Именно тогда у Альбина Кесселя выработалось стойкое отвращение к французской кухне – и накопился материал для той передачи «Порция лапши», которая вызвала у слушателей бурю гнева. Мясо (так или примерно так писал Кессель) у французов всегда полусырое, а гарнир пережарен. Похоже, что главная цель французских поваров – обезобразить все продукты до такой степени, чтобы вкус блюда как можно меньше соответствовал его внешнему виду, а их идеал – картофельное пюре, которое выглядит как форель, а по вкусу напоминает яблочное желе. Однако на это их, как правило, не хватает, и они просто кладут в блюдо все, что сегодня есть на кухне: это у них называется «закруглить вкус», хотя вкуса там на самом деле нет уже почти никакого, а если что-то и чувствуется, так только чеснок. Одно общее правило, впрочем, можно вывести: если на вкус в блюде не чувствуется совсем ничего кроме чеснока, значит, вам. скорее всего, подали улитки. Знаменитое «чудо» французской кухни создают не повара, а официанты, самым бессовестным образом втирающие вам очки: вам приносят овощи, растоптанные в кашу до полной утраты вкусовых качеств и разбавленные водицей, зато потом официант поджигает их с ловкостью опытного иллюзиониста и жестом великого жреца подбрасывает туда пол-ложки позавчерашней сметаны.
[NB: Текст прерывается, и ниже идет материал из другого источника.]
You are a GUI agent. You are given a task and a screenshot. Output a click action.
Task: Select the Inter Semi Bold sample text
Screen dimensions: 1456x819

Все это сплошной обман, утверждал Кессель. По виду само блюдо напоминает гороховый суп с колбасой и вкус у него соответственный. Однако вас при этом самым настоящим образом гипнотизируют: суп приносят не просто так, а в трех крохотных медных супницах изящной работы и перед фламбировкой смешивают у вас на глазах, а если он к тому же называется как-нибудь вроде «Creme St. Hyacinth» и один стоит столько, сколько три обеда, то ясно, что вам остается только онеметь от восхищения. Так что французская кухня, если ее вывести на чистую воду, есть не что иное, как сплошное многовековое надувательство.